Nickel-based material can convert carbon monoxide into high-value hydrocarbons with an unexpectedly high selectivity under visible light

Nickel nanoparticle catalysts decorated with nickel oxide layers could be used to selectively synthesise fuels and other chemicals under mild reaction conditions with the help of sunlight. The Chinese team were able to produce hydrocarbons up to seven carbons in length at room temperature by hydrogenating carbon monoxide. Normally, this reaction yields methane as the main product in the presence of nickel catalysts.

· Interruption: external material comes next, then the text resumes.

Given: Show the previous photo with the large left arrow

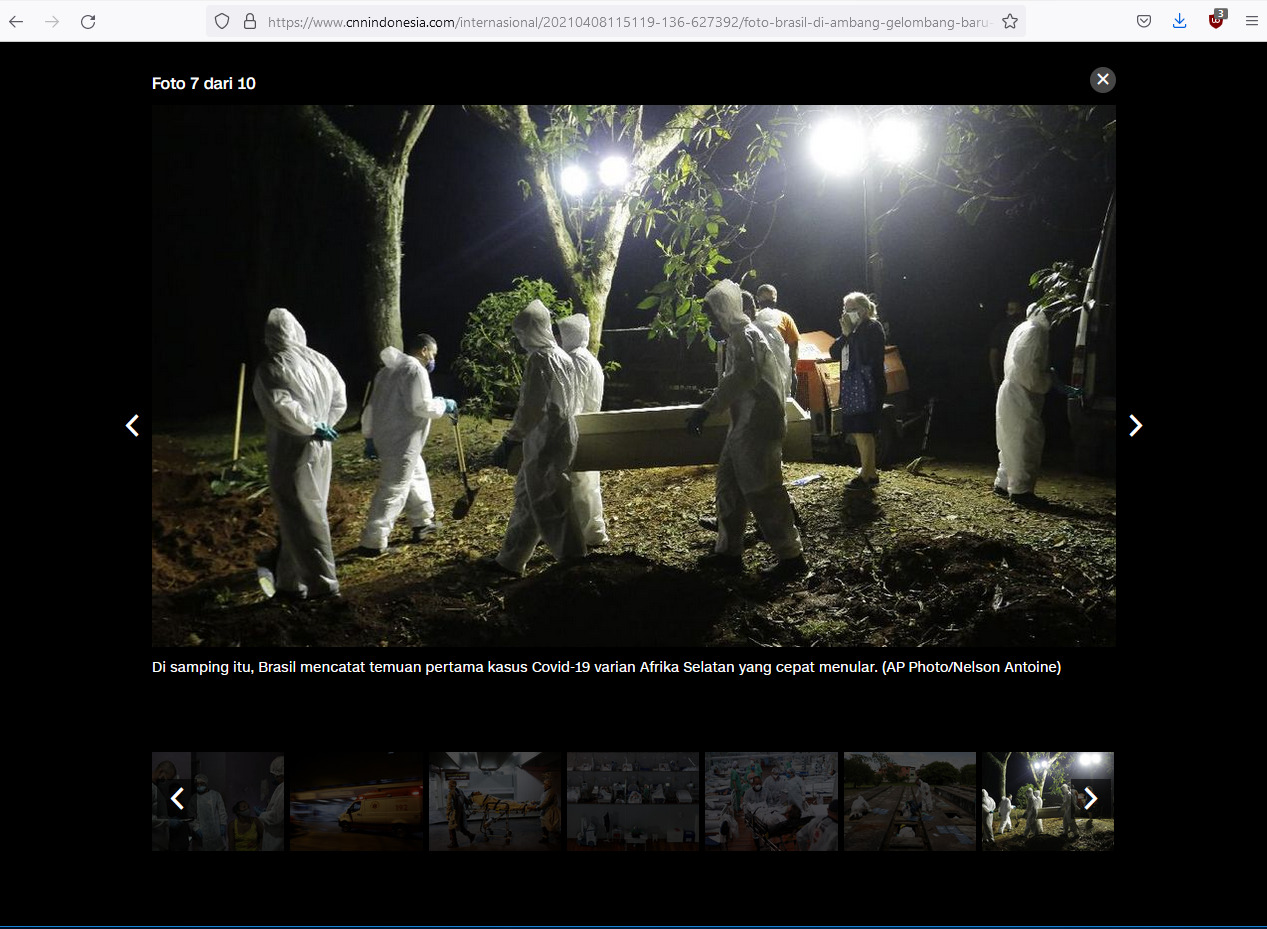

Nickel-based photocatalyst

Nickel-based photocatalyst

Source: Wiley

The nickel-based photocatalyst could be used to produce fuels and other chemicals under mild reaction conditions

‘Our nickel–nickel oxide photocatalysts exhibit a very high selectivity to C2–C7 hydrocarbons compared with nickel oxide and metallic nickel catalysts under the same conditions —and a very high selectivity [for compounds containing more than two carbons] compared to other mono-metallic nickel-based catalysts,’ says Tierui Zhang from the Technical Institute of Physics and Chemistry in Beijing, who led the team. The researchers tested their new materials in a photochemical version of the Fischer–Tropsch synthesis (FTS), which is commonly used to produce liquid fuels from carbon monoxide and hydrogen contained in coal, natural gas or biomass.

‘Typically, FTS is carried out at high pressures and temperatures between 150 and 350°C,’ explains Zhang. ‘The system we developed works under visible-light irradiation at ambient temperature and uses only Earth abundant elements.’ The scientists prepared the photocatalysts by stepwise reduction and calcination of nickel-containing layered materials at different temperatures. They found that the formation of long hydrocarbons requires catalysts with a particular structure.

‘The key point is to find a suitable photocatalyst that drives the process to the wanted reaction products,’ explains Hermenegildo García, a photochemist at the Polytechnic University of Valencia in Spain. ‘In this case, it was found that the combination of nickel in the metallic state with some overlayers of its corresponding oxide is highly active and selective for the conversion of carbon monoxide into hydrocarbons other than methane.’ Density functional calculations revealed that the oxide overlayers altered the electronic structure of the nickel nanoparticles, changing the reaction pathway and promoting C–C coupling reactions on the photocatalyst surface.

The authors demonstrated that the selectivity of the new materials can be tuned by varying the reduction temperature. The catalyst synthesised at 525°C exhibited the best performance under visible-light irradiation, with a selectivity for higher hydrocarbons of over 67% after three hours.

García believes that further studies using carbon dioxide as the starting material will follow. ‘One step forward in the direction of the present work will be to use carbon dioxide rather than carbon monoxide as feedstock. I am sure that in the next years, a similar process to the one reported here, but based on carbon dioxide, will be developed.’